Tuesday, November 3, 2015

Seventh Pay Commission may bring pay parity in civil servants, officers up in arms


Officers of the Indian Administrative Service (IAS), the top rung of the country's bureaucracy, are up in arms after rumours that the Seventh Pay Commission could bring about parity between them and other civil servants who are lower down in the civil service hierarchy. 
 

Associations of IAS officers have held several formal and informal meetings to weigh options before them to thwart any attempt to whittle away at the advantages they now enjoy over others by virtue of securing top grades in the civil services exam. 
 

            Nearly 200 young IAS officers have so far submitted their representations to Cabinet secretary Pradeep Kumar Sinha, the country's top bureaucrat, and to the central IAS officers' association, airing serious concerns over the reported move by the pay panel towards salary parity and doing away with the IAS edge in what is known as empanelment."I was astonished to see media reports on the proposals towards parity between the services, which is nothing but an attempt to equate the gold medallist with last-benchers.Such proposals not only go against the principles of competition but also penalise top performers in the name of parity," said 1993 batch IAS officer on condition of anonymity . 
 

Top-ranked students in the civil services exam are assigned the IAS and Indian Foreign Service, followed by other branches such as the Indian Police Service (IPS) and the Indian Revenue Service (IRS).
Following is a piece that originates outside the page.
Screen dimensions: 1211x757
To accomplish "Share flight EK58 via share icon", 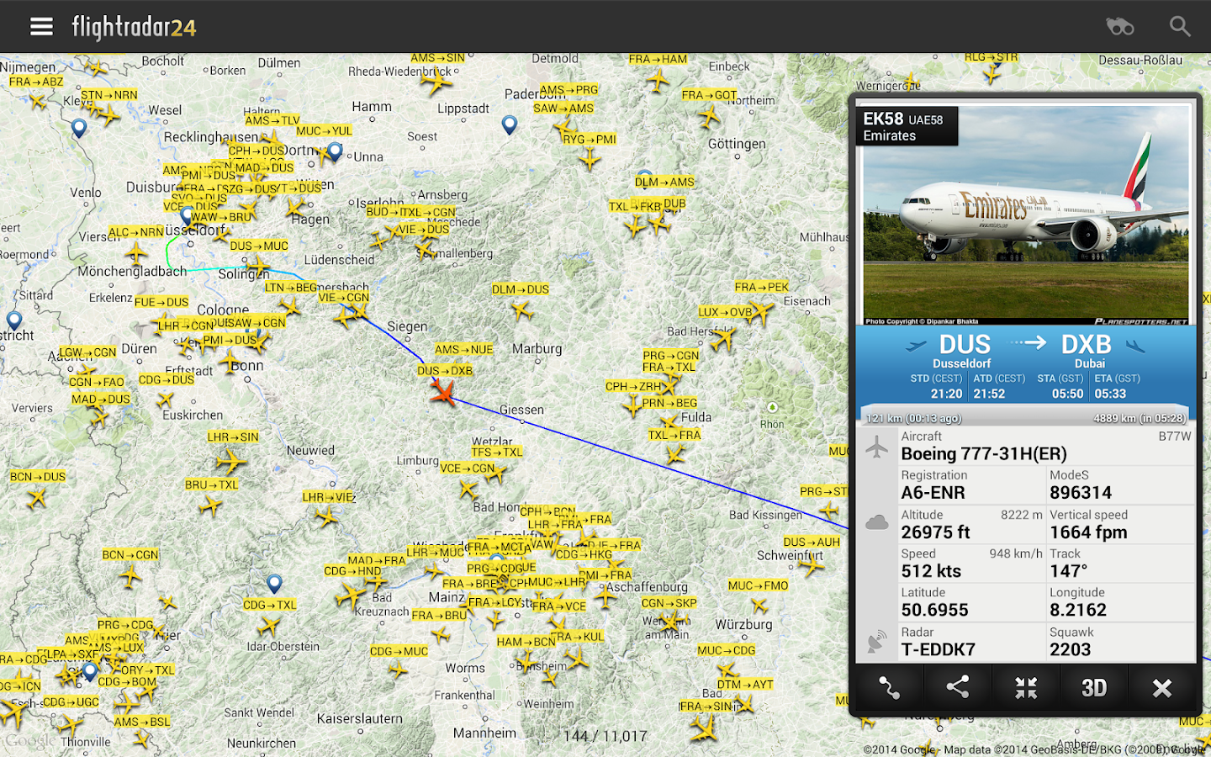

Empanelment refers to the selection of officer to a post which has the rank of joint secretary in the central government. The next step could be a petition by the Central Indian Civil and Administrative Association, the lobby group of IAS officers, to the cabinet secretary, who is also an IAS officer. 
 

Sanjay Bhoosreddy, the honorary secretary for the association, told ET that over 100 IAS officers have expressed anguish with his grouping so far about the reported recommendations of the pay panel which is due to submit its report by the end of this year. "The key concerns of the junior IAS officers pertain to emoluments and losing edge in empanelment," he said.For years, officers from branches such as the IPS and IRS have complained that they do not make it to the rank of joint secretary in the same numbers that IAS officers do, and that their salaries are lower than those of IAS officers despite working on equally complex assignments. There are some 4,800 IAS officers across India. TS Krishnamurthy , an IRS officer who went on to become the Central Election Commissioner, argued that handing non-IAS officers a permanent handicap is not such a good idea.Instead, after some length of time, all those in the All-India Services should be treated equally . "I had a disadvantage; every time I had a handicap of two years and I feel no reason why there should be differentiation after 18 or 20 years," he said. 
 

N Jaya Prakash Narayan, a bureaucratturned-politician and founder of Lok Satta Party , said the need of the hour is far-reaching reform instead of cosmetic changes in the Indian administrative services. "The government should seriously look at making bureaucracy an instrument for change through specialisation, competition, incentive to perform and autonomy ," he said. 
 

"While we are recruiting some of the best people through a rigorous competitive examination, there is a widespread perception that the country is not getting best out of them over a period of time irrespective of which service they belong to."